═════ Material for this exercise ═════

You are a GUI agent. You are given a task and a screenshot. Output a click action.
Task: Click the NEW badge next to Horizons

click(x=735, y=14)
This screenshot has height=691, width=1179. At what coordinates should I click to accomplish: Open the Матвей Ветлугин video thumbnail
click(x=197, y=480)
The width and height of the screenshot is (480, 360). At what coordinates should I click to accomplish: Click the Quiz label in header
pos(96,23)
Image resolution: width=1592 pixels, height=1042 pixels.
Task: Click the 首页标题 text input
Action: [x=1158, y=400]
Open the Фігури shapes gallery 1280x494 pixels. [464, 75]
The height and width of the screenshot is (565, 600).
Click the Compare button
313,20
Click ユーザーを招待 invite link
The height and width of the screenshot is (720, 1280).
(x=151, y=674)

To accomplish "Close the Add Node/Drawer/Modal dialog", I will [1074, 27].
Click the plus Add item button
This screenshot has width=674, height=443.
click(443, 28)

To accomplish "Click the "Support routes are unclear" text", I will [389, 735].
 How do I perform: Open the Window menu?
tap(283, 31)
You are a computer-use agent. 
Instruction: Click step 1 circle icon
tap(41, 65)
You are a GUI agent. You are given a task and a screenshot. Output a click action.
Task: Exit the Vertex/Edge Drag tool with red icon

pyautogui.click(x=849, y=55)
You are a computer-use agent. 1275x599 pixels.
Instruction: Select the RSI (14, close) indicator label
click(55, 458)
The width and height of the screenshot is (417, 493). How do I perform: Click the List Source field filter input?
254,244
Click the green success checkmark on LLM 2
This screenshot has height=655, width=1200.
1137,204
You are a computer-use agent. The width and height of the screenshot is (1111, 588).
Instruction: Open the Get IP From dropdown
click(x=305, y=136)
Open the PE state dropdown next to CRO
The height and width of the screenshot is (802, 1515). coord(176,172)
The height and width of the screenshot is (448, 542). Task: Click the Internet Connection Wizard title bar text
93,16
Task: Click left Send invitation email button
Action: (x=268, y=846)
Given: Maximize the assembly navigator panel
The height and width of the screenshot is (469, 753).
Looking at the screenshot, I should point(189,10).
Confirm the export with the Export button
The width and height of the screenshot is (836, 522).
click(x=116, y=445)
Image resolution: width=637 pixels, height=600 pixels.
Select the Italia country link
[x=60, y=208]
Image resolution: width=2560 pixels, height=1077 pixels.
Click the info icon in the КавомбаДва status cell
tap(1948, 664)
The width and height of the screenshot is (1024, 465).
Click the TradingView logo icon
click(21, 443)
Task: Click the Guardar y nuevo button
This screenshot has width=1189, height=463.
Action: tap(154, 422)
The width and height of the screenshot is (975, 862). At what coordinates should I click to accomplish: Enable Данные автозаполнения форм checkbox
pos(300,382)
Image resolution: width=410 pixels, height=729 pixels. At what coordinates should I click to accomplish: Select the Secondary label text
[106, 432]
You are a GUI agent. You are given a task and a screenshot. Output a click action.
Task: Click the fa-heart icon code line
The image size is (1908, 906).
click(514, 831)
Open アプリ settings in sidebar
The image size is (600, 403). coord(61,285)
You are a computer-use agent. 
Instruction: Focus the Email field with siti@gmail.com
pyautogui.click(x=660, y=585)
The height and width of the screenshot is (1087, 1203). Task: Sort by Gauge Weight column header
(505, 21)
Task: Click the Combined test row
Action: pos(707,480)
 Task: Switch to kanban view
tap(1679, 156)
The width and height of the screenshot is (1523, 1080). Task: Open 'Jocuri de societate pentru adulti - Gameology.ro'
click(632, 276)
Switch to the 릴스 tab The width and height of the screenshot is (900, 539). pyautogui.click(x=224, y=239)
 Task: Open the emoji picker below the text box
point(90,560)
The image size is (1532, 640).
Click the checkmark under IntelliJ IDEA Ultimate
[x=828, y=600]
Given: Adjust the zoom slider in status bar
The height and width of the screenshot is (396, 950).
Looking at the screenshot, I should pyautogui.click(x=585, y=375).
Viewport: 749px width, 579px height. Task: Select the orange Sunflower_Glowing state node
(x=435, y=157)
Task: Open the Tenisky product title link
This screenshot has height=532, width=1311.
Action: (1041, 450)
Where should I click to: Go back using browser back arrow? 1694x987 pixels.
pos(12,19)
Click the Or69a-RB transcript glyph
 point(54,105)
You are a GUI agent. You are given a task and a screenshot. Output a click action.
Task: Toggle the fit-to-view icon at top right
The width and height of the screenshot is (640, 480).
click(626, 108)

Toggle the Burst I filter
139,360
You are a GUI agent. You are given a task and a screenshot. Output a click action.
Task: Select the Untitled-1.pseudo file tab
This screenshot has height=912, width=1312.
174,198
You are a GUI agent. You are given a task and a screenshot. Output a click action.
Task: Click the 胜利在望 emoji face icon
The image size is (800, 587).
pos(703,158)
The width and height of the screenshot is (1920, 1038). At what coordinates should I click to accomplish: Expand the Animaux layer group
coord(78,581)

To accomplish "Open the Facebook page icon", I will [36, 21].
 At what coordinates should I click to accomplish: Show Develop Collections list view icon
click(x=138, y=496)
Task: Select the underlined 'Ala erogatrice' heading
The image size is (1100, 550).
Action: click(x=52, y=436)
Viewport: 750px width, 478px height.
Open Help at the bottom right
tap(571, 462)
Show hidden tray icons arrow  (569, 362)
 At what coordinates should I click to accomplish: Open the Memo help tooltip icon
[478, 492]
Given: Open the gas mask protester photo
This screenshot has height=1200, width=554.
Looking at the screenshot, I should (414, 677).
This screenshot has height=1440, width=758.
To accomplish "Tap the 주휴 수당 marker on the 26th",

═════

Please output the listing in full, exactly as it was given above.

You are a GUI agent. You are given a task and a screenshot. Output a click action.
Task: Click the NEW badge next to Horizons

click(x=735, y=14)
This screenshot has height=691, width=1179. At what coordinates should I click to accomplish: Open the Матвей Ветлугин video thumbnail
click(x=197, y=480)
The width and height of the screenshot is (480, 360). At what coordinates should I click to accomplish: Click the Quiz label in header
pos(96,23)
Image resolution: width=1592 pixels, height=1042 pixels.
Task: Click the 首页标题 text input
Action: [x=1158, y=400]
Open the Фігури shapes gallery 1280x494 pixels. [464, 75]
The height and width of the screenshot is (565, 600).
Click the Compare button
313,20
Click ユーザーを招待 invite link
The height and width of the screenshot is (720, 1280).
(x=151, y=674)

To accomplish "Close the Add Node/Drawer/Modal dialog", I will [1074, 27].
Click the plus Add item button
This screenshot has width=674, height=443.
click(443, 28)

To accomplish "Click the "Support routes are unclear" text", I will [389, 735].
 How do I perform: Open the Window menu?
tap(283, 31)
You are a computer-use agent. 
Instruction: Click step 1 circle icon
tap(41, 65)
You are a GUI agent. You are given a task and a screenshot. Output a click action.
Task: Exit the Vertex/Edge Drag tool with red icon

pyautogui.click(x=849, y=55)
You are a computer-use agent. 1275x599 pixels.
Instruction: Select the RSI (14, close) indicator label
click(55, 458)
The width and height of the screenshot is (417, 493). How do I perform: Click the List Source field filter input?
254,244
Click the green success checkmark on LLM 2
This screenshot has height=655, width=1200.
1137,204
You are a computer-use agent. The width and height of the screenshot is (1111, 588).
Instruction: Open the Get IP From dropdown
click(x=305, y=136)
Open the PE state dropdown next to CRO
The height and width of the screenshot is (802, 1515). coord(176,172)
The height and width of the screenshot is (448, 542). Task: Click the Internet Connection Wizard title bar text
93,16
Task: Click left Send invitation email button
Action: (x=268, y=846)
Given: Maximize the assembly navigator panel
The height and width of the screenshot is (469, 753).
Looking at the screenshot, I should point(189,10).
Confirm the export with the Export button
The width and height of the screenshot is (836, 522).
click(x=116, y=445)
Image resolution: width=637 pixels, height=600 pixels.
Select the Italia country link
[x=60, y=208]
Image resolution: width=2560 pixels, height=1077 pixels.
Click the info icon in the КавомбаДва status cell
tap(1948, 664)
The width and height of the screenshot is (1024, 465).
Click the TradingView logo icon
click(21, 443)
Task: Click the Guardar y nuevo button
This screenshot has width=1189, height=463.
Action: tap(154, 422)
The width and height of the screenshot is (975, 862). At what coordinates should I click to accomplish: Enable Данные автозаполнения форм checkbox
pos(300,382)
Image resolution: width=410 pixels, height=729 pixels. At what coordinates should I click to accomplish: Select the Secondary label text
[106, 432]
You are a GUI agent. You are given a task and a screenshot. Output a click action.
Task: Click the fa-heart icon code line
The image size is (1908, 906).
click(514, 831)
Open アプリ settings in sidebar
The image size is (600, 403). coord(61,285)
You are a computer-use agent. 
Instruction: Focus the Email field with siti@gmail.com
pyautogui.click(x=660, y=585)
The height and width of the screenshot is (1087, 1203). Task: Sort by Gauge Weight column header
(505, 21)
Task: Click the Combined test row
Action: pos(707,480)
 Task: Switch to kanban view
tap(1679, 156)
The width and height of the screenshot is (1523, 1080). Task: Open 'Jocuri de societate pentru adulti - Gameology.ro'
click(632, 276)
Switch to the 릴스 tab The width and height of the screenshot is (900, 539). pyautogui.click(x=224, y=239)
 Task: Open the emoji picker below the text box
point(90,560)
The image size is (1532, 640).
Click the checkmark under IntelliJ IDEA Ultimate
[x=828, y=600]
Given: Adjust the zoom slider in status bar
The height and width of the screenshot is (396, 950).
Looking at the screenshot, I should pyautogui.click(x=585, y=375).
Viewport: 749px width, 579px height. Task: Select the orange Sunflower_Glowing state node
(x=435, y=157)
Task: Open the Tenisky product title link
This screenshot has height=532, width=1311.
Action: (1041, 450)
Where should I click to: Go back using browser back arrow? 1694x987 pixels.
pos(12,19)
Click the Or69a-RB transcript glyph
 point(54,105)
You are a GUI agent. You are given a task and a screenshot. Output a click action.
Task: Toggle the fit-to-view icon at top right
The width and height of the screenshot is (640, 480).
click(626, 108)

Toggle the Burst I filter
139,360
You are a GUI agent. You are given a task and a screenshot. Output a click action.
Task: Select the Untitled-1.pseudo file tab
This screenshot has height=912, width=1312.
174,198
You are a GUI agent. You are given a task and a screenshot. Output a click action.
Task: Click the 胜利在望 emoji face icon
The image size is (800, 587).
pos(703,158)
The width and height of the screenshot is (1920, 1038). At what coordinates should I click to accomplish: Expand the Animaux layer group
coord(78,581)

To accomplish "Open the Facebook page icon", I will [36, 21].
 At what coordinates should I click to accomplish: Show Develop Collections list view icon
click(x=138, y=496)
Task: Select the underlined 'Ala erogatrice' heading
The image size is (1100, 550).
Action: click(x=52, y=436)
Viewport: 750px width, 478px height.
Open Help at the bottom right
tap(571, 462)
Show hidden tray icons arrow  (569, 362)
 At what coordinates should I click to accomplish: Open the Memo help tooltip icon
[478, 492]
Given: Open the gas mask protester photo
This screenshot has height=1200, width=554.
Looking at the screenshot, I should (414, 677).
This screenshot has height=1440, width=758.
To accomplish "Tap the 주휴 수당 marker on the 26th",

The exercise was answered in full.